▶ **YOUR INSTRUCTIONS**: All lines from the one containing "Project Support (837, 1349)" to the end of the listing below are to be reproduced exactly, and no others.

START DATA RECORDS

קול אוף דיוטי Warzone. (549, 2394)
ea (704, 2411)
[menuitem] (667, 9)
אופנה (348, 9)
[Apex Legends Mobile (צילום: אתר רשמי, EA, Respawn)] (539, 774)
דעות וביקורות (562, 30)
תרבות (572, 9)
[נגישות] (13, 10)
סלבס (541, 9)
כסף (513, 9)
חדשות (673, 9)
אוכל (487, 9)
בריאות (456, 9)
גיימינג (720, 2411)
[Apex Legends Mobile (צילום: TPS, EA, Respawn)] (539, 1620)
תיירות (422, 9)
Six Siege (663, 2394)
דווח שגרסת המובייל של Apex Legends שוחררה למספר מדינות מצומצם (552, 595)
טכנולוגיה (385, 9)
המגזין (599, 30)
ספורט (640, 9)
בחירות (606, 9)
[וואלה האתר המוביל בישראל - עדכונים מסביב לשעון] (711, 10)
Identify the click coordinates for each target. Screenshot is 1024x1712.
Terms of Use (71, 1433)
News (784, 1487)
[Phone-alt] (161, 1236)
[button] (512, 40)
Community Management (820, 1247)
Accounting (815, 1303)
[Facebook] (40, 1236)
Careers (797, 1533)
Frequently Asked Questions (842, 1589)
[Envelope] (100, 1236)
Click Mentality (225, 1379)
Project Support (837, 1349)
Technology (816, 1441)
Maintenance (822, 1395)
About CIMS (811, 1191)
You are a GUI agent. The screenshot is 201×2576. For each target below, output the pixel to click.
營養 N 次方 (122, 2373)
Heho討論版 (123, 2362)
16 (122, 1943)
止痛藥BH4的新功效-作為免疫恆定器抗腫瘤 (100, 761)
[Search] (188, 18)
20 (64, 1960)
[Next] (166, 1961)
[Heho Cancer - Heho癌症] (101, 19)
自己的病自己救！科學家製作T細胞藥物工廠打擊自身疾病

END DATA RECORDS

▶ **RESPONSE BELOW**:
Project Support (837, 1349)
Technology (816, 1441)
Maintenance (822, 1395)
About CIMS (811, 1191)
You are a GUI agent. The screenshot is 201×2576. For each target below, output the pixel to click.
營養 N 次方 (122, 2373)
Heho討論版 (123, 2362)
16 (122, 1943)
止痛藥BH4的新功效-作為免疫恆定器抗腫瘤 (100, 761)
[Search] (188, 18)
20 (64, 1960)
[Next] (166, 1961)
[Heho Cancer - Heho癌症] (101, 19)
自己的病自己救！科學家製作T細胞藥物工廠打擊自身疾病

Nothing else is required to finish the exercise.